--- Start of PROVIDED INFORMATION ---

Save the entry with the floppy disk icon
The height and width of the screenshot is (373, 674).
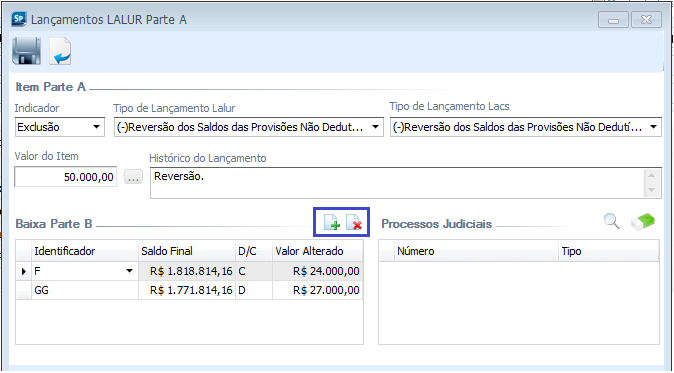point(27,51)
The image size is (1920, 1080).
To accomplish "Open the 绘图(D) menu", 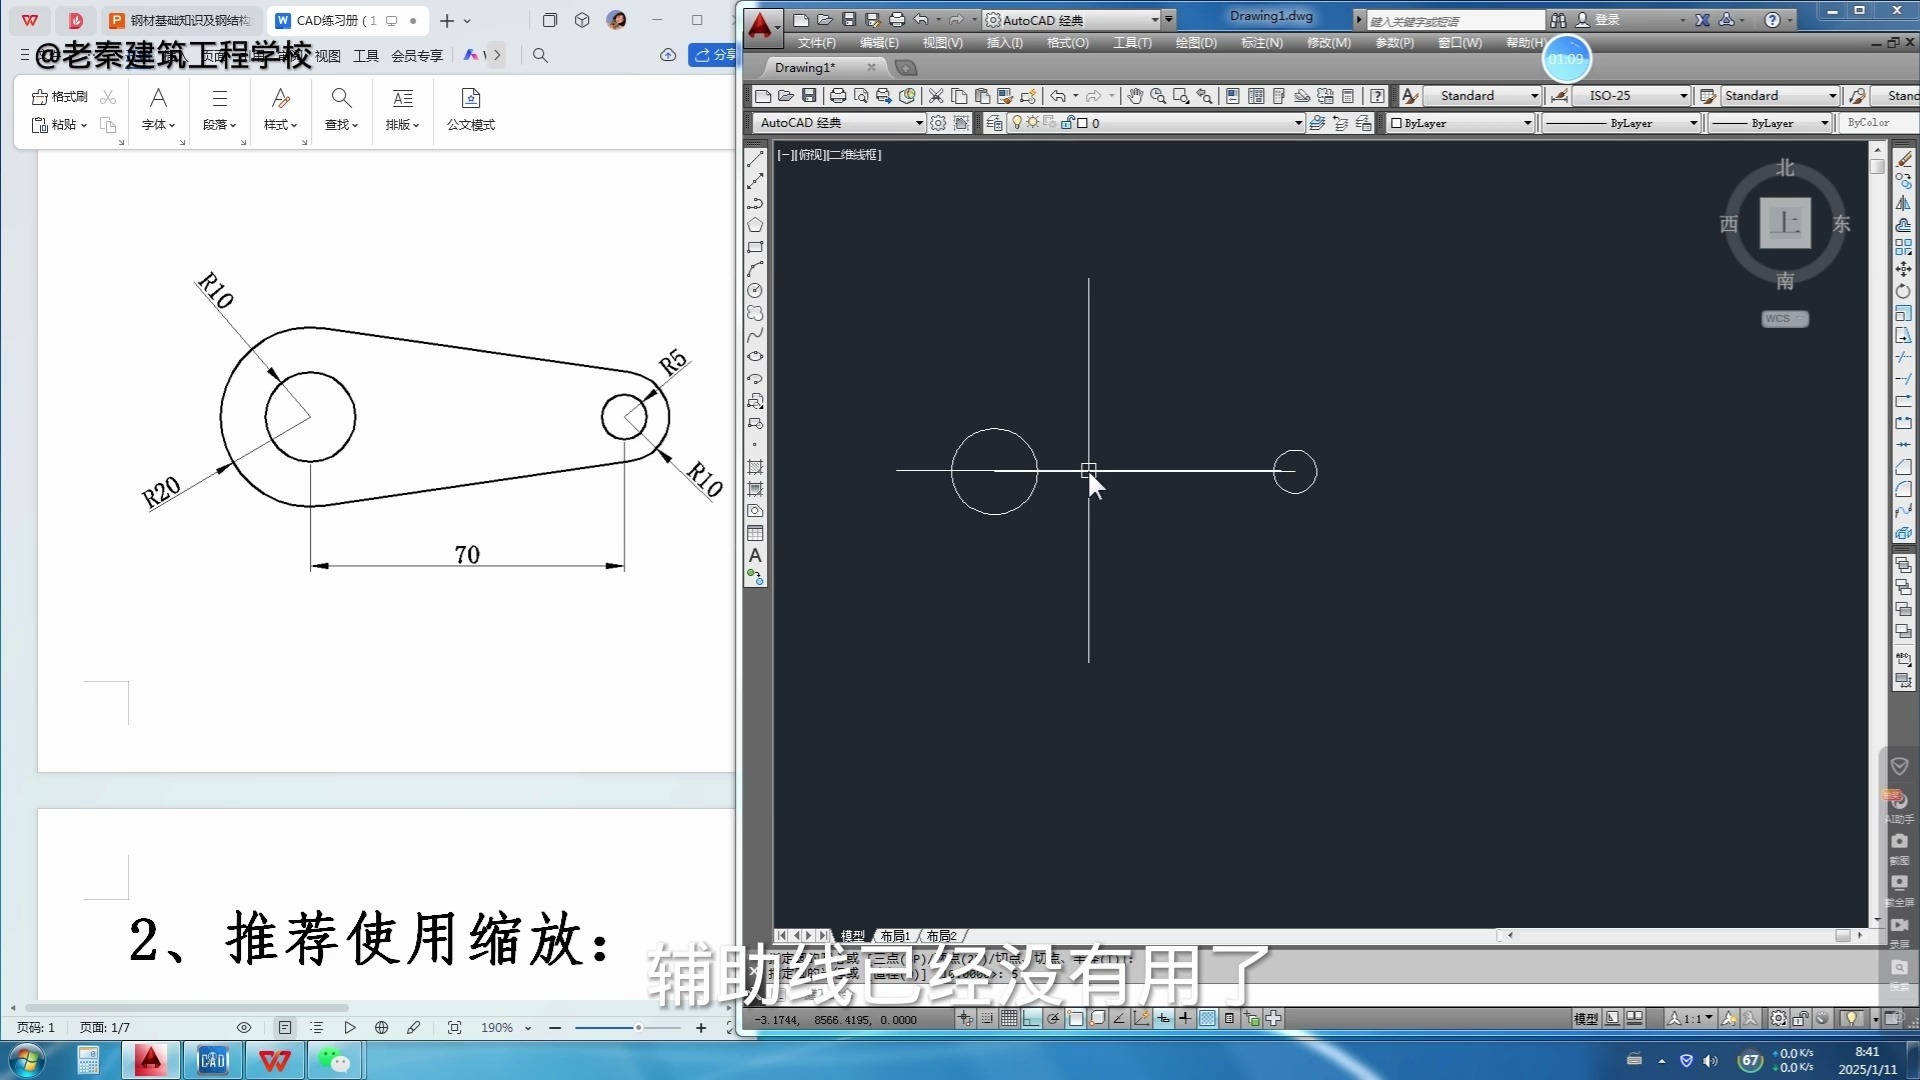I will pyautogui.click(x=1195, y=43).
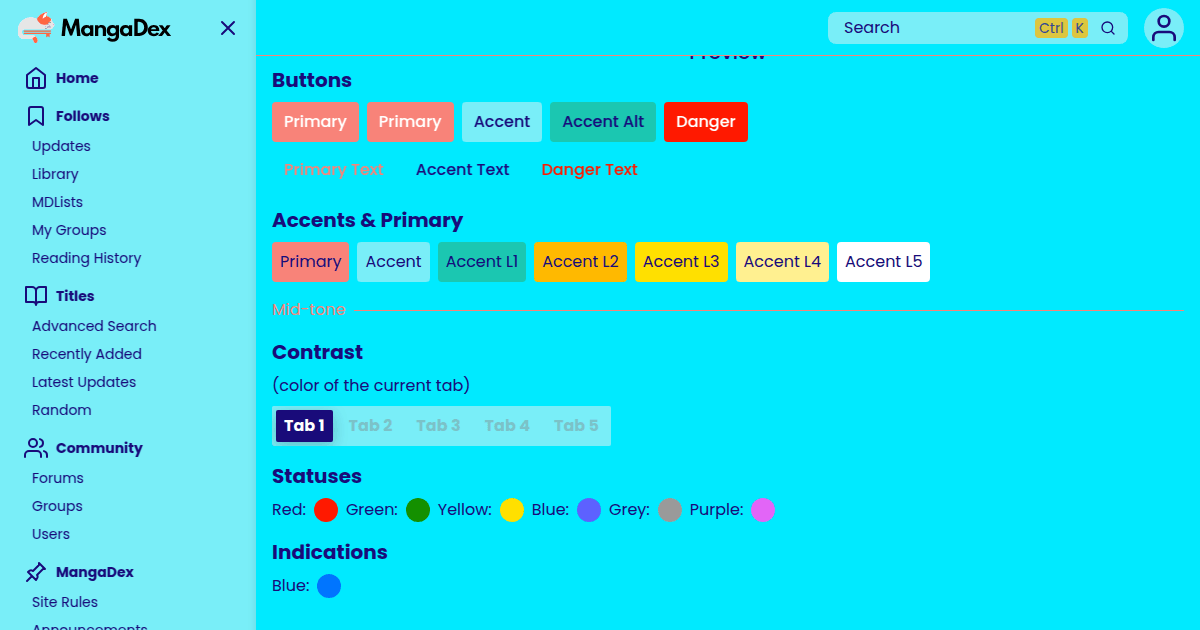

--- End of PROVIDED INFORMATION ---

## [CHALLENGE]
Which lines of the data above contain the string "entry" with the same case? Identify each one and copy it out in full.

## [WRITTEN SOLUTION]
Save the entry with the floppy disk icon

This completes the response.